The Rev. John Wilke, senior pastor of Immanuel Lutheran Church,…cited one of Luther’s writings as something for church leaders to consider: “A faith that costs nothing and demands nothing is worth nothing.” “I think that is where the church is today. I get too many things in the mail from churches that say, ‘Come just the way you are, you don’t have to change,’” Wilke said. “While God loves you where you are, he expects you to change. We don’t put the fear of God in our churches, we don’t have that respect. We’ve made Jesus our homeboy. He’s not our homeboy, he’s our Saviour.”…Rev Scott agrees….that Christian worship is going through a significant change. He believes young people are looking for a doctrine that requires more of them than just showing up at church.Here too my own experience bears this out. While it is true that many young adults may still be in the “I don’t want to be told what to do” mode. I think it is also true that many young adults also move to a stage when that begins to abate and they are looking for meaning and answers. Further, I am convinced that most of the rebellious, deep down inside, are glad that some one is challenging them. Somewhere under all the layers they want to know the truth even if they are not ready to fully embrace it. When I was a teenager I was well aware when I was being patronized and I usually respected adults less who humored me and tried to “relate” to me. Frankly they looked silly try to be like a teenager. Young adults too, I suspect, know when we are watering things down in an attempt to be popular. A faith that is integral and properly demanding command more resepct in the end. We will not be taken seriously by young adults unless we ARE serious. Trendy and cheesy gimmicks will backfire in the end unless there is a serious and reasonably demanding faith that is expressed.
The following video was an PBS special I taped on the Latin Mass. Among the topics discussed is the appeal that many young adults find with it.
The following article appeared in the New York Times earlier this week. Written by Laurie Goodstein, it reports on a CARA study showing a strong preference for and return to tradition among young adults who enter priesthood and religious life. I have known this anecdotally for years but now we have some hard data to chew on. Here I publish excerpts of the NY Times article and put my own commentary in red. Note: you can click on the graph to the lower left to see a clearer image of the graph.
A new study of Roman Catholic nuns and priests in the United States shows that an aging, predominantly white generation is being succeeded by a smaller group of more racially and ethnically diverse recruits who are attracted to the religious orders that practice traditional prayer rituals and wear habits. [In recent years I have personally experienced a lot of ethnic diversity in vocations gatherings.

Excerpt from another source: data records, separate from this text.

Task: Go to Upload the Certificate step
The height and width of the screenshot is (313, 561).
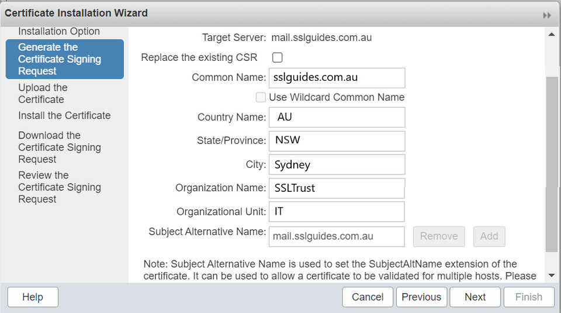Action: click(43, 94)
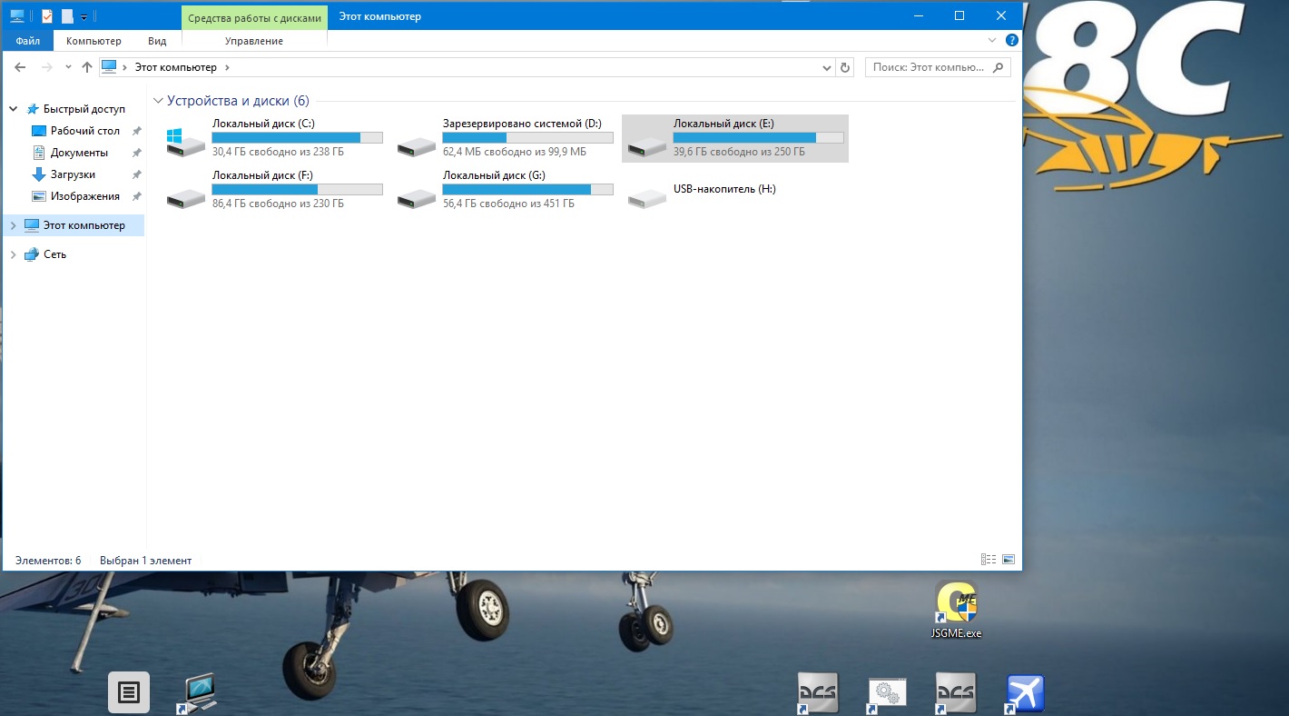Click the blue airplane desktop shortcut

pyautogui.click(x=1026, y=693)
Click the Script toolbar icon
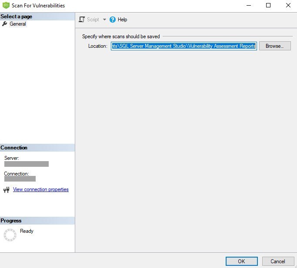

Through a movement known as the Neocatechumenal Way we have we havemen from all over the world studying for the priesthood here in DC. At my own parish there are over 25 Religious sisters in our Convent from the Servant Sisters of the Lord (see photo above right of Sisters, novices and postulants) and they too include some Americans but when I am with them I feel like I’m at the U.N. The Church really is “catholic” (universal) after all].
The study found that the graying of American nuns and priests was even more pronounced than many Catholics had realized. Ninety-one percent of nuns and 75 percent of priests are 60 or older, and most of the rest are at least 50. They are the generation defined by the Second Vatican Council, of the 1960s, which modernized the church and many of its religious orders. Many nuns gave up their habits, moved out of convents, earned higher educational degrees and went to work in the professions and in community service. [Well, the article simplifies things a bit. Just because you are old and white doesn’t necessarily mean that you are one of the “modernizers.” To be sure that generation collectively did the things described here but not every member of that generation went as far as moving out of convents, gave up habits etc. It’s about more than age and race].
The study confirms what has long been suspected: that these more modernized religious orders are attracting the fewest new members….The new study, being released on Tuesday, was conducted by the Center for Applied Research in the Apostolate at Georgetown University, for the National Religious Vocation Conference, which is looking for ways for the Church to attract and retain new nuns and priests. It was financed by an anonymous donor.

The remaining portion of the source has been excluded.